TASK OBJECTIVE: Copy the material below exactly, but only from the line with "CBD Gummies (895, 578)" onward, the final line included.

MATERIAL PROVIDED:
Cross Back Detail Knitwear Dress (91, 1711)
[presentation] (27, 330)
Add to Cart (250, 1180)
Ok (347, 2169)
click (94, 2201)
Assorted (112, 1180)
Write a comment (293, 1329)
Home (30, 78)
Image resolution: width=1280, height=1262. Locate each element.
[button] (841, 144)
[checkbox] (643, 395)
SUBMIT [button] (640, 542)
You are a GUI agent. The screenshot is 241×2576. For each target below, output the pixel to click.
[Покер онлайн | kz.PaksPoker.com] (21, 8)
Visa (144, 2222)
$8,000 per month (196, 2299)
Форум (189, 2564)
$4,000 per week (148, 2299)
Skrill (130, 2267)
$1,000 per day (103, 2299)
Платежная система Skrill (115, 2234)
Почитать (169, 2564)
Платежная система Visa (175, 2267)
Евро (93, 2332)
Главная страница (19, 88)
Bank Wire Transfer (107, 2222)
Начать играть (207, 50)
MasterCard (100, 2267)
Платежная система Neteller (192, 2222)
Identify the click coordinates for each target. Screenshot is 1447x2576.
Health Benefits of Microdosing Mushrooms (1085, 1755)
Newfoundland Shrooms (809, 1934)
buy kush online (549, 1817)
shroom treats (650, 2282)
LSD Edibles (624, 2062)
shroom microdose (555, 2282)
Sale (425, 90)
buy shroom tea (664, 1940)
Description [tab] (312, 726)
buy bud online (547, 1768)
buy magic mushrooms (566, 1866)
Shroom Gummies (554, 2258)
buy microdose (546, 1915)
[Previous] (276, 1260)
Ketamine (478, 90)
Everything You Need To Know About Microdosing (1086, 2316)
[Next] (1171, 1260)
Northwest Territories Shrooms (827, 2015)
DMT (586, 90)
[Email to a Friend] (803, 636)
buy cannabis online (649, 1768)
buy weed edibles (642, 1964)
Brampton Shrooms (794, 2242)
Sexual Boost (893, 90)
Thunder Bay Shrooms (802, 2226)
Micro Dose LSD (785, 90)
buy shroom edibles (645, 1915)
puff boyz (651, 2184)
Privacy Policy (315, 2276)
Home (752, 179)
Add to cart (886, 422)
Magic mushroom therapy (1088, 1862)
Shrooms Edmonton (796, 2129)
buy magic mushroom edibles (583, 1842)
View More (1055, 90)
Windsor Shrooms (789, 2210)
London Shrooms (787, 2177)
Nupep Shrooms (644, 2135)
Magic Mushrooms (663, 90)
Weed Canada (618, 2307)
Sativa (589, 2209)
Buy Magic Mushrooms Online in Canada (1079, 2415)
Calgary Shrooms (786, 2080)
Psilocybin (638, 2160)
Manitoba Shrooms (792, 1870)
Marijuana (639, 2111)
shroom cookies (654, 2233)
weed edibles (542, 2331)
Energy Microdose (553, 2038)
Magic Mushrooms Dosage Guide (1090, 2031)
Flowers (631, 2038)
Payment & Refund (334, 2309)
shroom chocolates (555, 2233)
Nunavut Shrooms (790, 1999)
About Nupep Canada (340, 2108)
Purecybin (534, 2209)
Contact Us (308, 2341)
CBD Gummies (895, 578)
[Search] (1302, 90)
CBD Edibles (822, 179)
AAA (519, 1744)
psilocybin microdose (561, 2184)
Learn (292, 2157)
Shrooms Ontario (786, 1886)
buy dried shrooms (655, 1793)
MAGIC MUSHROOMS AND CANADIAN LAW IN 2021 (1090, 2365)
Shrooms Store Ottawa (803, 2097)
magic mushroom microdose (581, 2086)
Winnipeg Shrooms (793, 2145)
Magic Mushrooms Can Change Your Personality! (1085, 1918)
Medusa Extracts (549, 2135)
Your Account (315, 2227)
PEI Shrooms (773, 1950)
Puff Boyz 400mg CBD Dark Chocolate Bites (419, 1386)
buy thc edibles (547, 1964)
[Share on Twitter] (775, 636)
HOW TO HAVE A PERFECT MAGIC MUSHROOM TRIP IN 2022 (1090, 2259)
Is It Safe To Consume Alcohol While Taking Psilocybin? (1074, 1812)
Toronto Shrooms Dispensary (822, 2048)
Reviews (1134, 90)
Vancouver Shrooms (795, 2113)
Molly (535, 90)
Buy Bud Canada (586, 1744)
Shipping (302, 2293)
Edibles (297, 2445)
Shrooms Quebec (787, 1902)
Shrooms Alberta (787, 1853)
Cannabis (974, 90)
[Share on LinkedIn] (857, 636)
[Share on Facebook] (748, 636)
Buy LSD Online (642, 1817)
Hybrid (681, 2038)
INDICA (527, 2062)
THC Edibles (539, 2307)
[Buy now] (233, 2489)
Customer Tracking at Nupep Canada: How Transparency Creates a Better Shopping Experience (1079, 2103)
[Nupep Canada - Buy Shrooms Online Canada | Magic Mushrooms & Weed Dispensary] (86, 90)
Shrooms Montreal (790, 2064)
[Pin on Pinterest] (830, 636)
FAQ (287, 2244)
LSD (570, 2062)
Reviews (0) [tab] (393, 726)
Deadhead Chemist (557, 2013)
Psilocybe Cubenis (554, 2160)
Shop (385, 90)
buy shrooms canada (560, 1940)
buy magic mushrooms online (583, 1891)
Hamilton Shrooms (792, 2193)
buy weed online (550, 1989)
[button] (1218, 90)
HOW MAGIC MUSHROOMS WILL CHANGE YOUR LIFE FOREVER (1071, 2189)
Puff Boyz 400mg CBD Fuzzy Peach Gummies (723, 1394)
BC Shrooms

RESPONSE BOX:
CBD Gummies (895, 578)
[Search] (1302, 90)
CBD Edibles (822, 179)
AAA (519, 1744)
psilocybin microdose (561, 2184)
Learn (292, 2157)
Shrooms Ontario (786, 1886)
buy dried shrooms (655, 1793)
MAGIC MUSHROOMS AND CANADIAN LAW IN 2021 (1090, 2365)
Shrooms Store Ottawa (803, 2097)
magic mushroom microdose (581, 2086)
Winnipeg Shrooms (793, 2145)
Magic Mushrooms Can Change Your Personality! (1085, 1918)
Medusa Extracts (549, 2135)
Your Account (315, 2227)
PEI Shrooms (773, 1950)
Puff Boyz 400mg CBD Dark Chocolate Bites (419, 1386)
buy thc edibles (547, 1964)
[Share on Twitter] (775, 636)
HOW TO HAVE A PERFECT MAGIC MUSHROOM TRIP IN 2022 (1090, 2259)
Is It Safe To Consume Alcohol While Taking Psilocybin? (1074, 1812)
Toronto Shrooms Dispensary (822, 2048)
Reviews (1134, 90)
Vancouver Shrooms (795, 2113)
Molly (535, 90)
Buy Bud Canada (586, 1744)
Shipping (302, 2293)
Edibles (297, 2445)
Shrooms Quebec (787, 1902)
Shrooms Alberta (787, 1853)
Cannabis (974, 90)
[Share on LinkedIn] (857, 636)
[Share on Facebook] (748, 636)
Buy LSD Online (642, 1817)
Hybrid (681, 2038)
INDICA (527, 2062)
THC Edibles (539, 2307)
[Buy now] (233, 2489)
Customer Tracking at Nupep Canada: How Transparency Creates a Better Shopping Experience (1079, 2103)
[Nupep Canada - Buy Shrooms Online Canada | Magic Mushrooms & Weed Dispensary] (86, 90)
Shrooms Montreal (790, 2064)
[Pin on Pinterest] (830, 636)
FAQ (287, 2244)
LSD (570, 2062)
Reviews (0) [tab] (393, 726)
Deadhead Chemist (557, 2013)
Psilocybe Cubenis (554, 2160)
Shop (385, 90)
buy shrooms canada (560, 1940)
buy magic mushrooms online (583, 1891)
Hamilton Shrooms (792, 2193)
buy weed online (550, 1989)
[button] (1218, 90)
HOW MAGIC MUSHROOMS WILL CHANGE YOUR LIFE FOREVER (1071, 2189)
Puff Boyz 400mg CBD Fuzzy Peach Gummies (723, 1394)
BC Shrooms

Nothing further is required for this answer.